• **Task description**
Give back the records in full, with every line exactly as it was.

• **Data extracts**
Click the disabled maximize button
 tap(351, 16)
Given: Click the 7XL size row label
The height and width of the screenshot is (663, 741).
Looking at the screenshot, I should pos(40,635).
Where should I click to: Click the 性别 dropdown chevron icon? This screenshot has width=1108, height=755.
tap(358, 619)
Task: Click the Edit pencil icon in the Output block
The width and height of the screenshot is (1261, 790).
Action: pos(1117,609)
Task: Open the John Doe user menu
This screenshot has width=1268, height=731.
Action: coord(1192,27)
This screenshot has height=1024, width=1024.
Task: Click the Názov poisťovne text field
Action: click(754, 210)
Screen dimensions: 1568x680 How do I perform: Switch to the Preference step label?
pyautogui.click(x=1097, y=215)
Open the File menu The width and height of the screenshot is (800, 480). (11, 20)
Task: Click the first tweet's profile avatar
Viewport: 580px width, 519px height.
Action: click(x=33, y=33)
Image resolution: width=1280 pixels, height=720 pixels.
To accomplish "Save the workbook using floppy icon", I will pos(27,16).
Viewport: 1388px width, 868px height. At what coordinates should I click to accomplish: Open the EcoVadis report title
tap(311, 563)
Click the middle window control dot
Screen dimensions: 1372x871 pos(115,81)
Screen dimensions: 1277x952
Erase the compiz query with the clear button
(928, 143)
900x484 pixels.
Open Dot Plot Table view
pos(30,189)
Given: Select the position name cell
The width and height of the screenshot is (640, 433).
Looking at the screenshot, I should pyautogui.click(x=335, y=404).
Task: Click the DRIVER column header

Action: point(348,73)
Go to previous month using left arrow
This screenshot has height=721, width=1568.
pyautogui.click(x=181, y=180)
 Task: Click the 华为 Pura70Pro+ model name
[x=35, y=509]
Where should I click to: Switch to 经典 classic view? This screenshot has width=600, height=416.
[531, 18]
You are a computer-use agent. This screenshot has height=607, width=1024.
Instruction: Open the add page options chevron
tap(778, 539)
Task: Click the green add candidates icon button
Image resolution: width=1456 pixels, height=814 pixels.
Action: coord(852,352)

• **Output for this task**
Click the disabled maximize button
 tap(351, 16)
Given: Click the 7XL size row label
The height and width of the screenshot is (663, 741).
Looking at the screenshot, I should pos(40,635).
Where should I click to: Click the 性别 dropdown chevron icon? This screenshot has width=1108, height=755.
tap(358, 619)
Task: Click the Edit pencil icon in the Output block
The width and height of the screenshot is (1261, 790).
Action: pos(1117,609)
Task: Open the John Doe user menu
This screenshot has width=1268, height=731.
Action: coord(1192,27)
This screenshot has height=1024, width=1024.
Task: Click the Názov poisťovne text field
Action: click(754, 210)
Screen dimensions: 1568x680 How do I perform: Switch to the Preference step label?
pyautogui.click(x=1097, y=215)
Open the File menu The width and height of the screenshot is (800, 480). (11, 20)
Task: Click the first tweet's profile avatar
Viewport: 580px width, 519px height.
Action: click(x=33, y=33)
Image resolution: width=1280 pixels, height=720 pixels.
To accomplish "Save the workbook using floppy icon", I will pos(27,16).
Viewport: 1388px width, 868px height. At what coordinates should I click to accomplish: Open the EcoVadis report title
tap(311, 563)
Click the middle window control dot
Screen dimensions: 1372x871 pos(115,81)
Screen dimensions: 1277x952
Erase the compiz query with the clear button
(928, 143)
900x484 pixels.
Open Dot Plot Table view
pos(30,189)
Given: Select the position name cell
The width and height of the screenshot is (640, 433).
Looking at the screenshot, I should pyautogui.click(x=335, y=404).
Task: Click the DRIVER column header

Action: point(348,73)
Go to previous month using left arrow
This screenshot has height=721, width=1568.
pyautogui.click(x=181, y=180)
 Task: Click the 华为 Pura70Pro+ model name
[x=35, y=509]
Where should I click to: Switch to 经典 classic view? This screenshot has width=600, height=416.
[531, 18]
You are a computer-use agent. This screenshot has height=607, width=1024.
Instruction: Open the add page options chevron
tap(778, 539)
Task: Click the green add candidates icon button
Image resolution: width=1456 pixels, height=814 pixels.
Action: coord(852,352)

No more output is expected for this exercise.